The documentary Pandora’s Promise explores the idea that in the next couple decades, we will need to double or triple the amount of energy production. Director Robert Stone highlights how this is substantial in order for billions of people to carry themselves out of poverty and pursue living modern lives. One of the producers says “assuming that the world continues to develop and that China, India and Brazil become rich countries over the next half century or century, how much energy is the world going to use? When you start running those numbers, it is a sobering exercise.” He states that if we continue using energy the way we use it now, that we will double the amount of energy we use by 2050 and that by the end of the century, we will triple or quadruplet it.

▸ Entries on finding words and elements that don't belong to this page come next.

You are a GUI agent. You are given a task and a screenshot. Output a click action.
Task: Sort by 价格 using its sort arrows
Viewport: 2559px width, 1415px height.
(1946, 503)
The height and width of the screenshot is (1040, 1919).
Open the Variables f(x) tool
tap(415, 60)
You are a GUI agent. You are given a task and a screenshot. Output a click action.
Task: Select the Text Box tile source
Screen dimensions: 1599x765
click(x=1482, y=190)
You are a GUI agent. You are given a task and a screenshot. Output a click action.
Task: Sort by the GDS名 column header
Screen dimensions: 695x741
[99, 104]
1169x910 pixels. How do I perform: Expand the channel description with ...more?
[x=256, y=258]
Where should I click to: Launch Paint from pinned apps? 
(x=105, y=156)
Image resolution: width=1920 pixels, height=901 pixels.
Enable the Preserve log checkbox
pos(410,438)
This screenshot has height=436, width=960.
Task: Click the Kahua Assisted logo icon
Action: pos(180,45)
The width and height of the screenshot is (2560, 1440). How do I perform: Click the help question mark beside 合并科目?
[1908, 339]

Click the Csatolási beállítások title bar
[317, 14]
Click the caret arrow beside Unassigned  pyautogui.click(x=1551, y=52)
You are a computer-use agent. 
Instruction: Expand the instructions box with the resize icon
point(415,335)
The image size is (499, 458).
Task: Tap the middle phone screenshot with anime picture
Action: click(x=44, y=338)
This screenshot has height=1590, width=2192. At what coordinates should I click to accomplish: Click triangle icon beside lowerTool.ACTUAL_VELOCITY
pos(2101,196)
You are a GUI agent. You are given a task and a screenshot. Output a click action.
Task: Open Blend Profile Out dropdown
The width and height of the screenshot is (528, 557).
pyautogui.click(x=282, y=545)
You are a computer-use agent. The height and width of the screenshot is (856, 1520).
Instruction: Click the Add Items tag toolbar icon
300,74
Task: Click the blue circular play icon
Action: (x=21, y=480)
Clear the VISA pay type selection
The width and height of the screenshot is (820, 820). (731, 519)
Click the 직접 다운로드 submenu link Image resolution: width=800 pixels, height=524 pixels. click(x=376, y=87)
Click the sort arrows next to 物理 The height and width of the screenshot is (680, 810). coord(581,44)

The abundant expenditures of building nuclear power plants is a essential restricting determinant for the energy source. In spite of gathering excessively better subsidies than renewable energy from the introduction of its advancement, nuclear energy remains to not be competitive with fossil fuels in the United States and new wind energy is predicted to be cheaper than the new nuclear generation. The film claims that “to be anti-nuclear is basically to be in favor of burning fossil fuels”.
Only if the source of new energy is clean and non-CO2 emitting, the chance taken of bringing about a destructive global climate calamity is all but positive. The importance of this crisis, and the drawbacks of frequently projected solutions, have left the prevailing environmental development dangling between apocalyptic contemplation and sheer disorder. The documentary shows how crucial electricity is to have and how without it, the lifespan is much shorter. Clinics, schools, refrigerators, etc all rely on electricity and how the tiniest amount of watts can make just the difference. If we want to stabilize emissions at some reasonable level, almost all of that energy has to be clean energy. We have to not only develop a clean energy infrastructure to replace the fossil fuel infrastructure we have, but we have to create yet another one or two between now and 2050 and 2100 in order to reduce our emissions to stabilize the climate.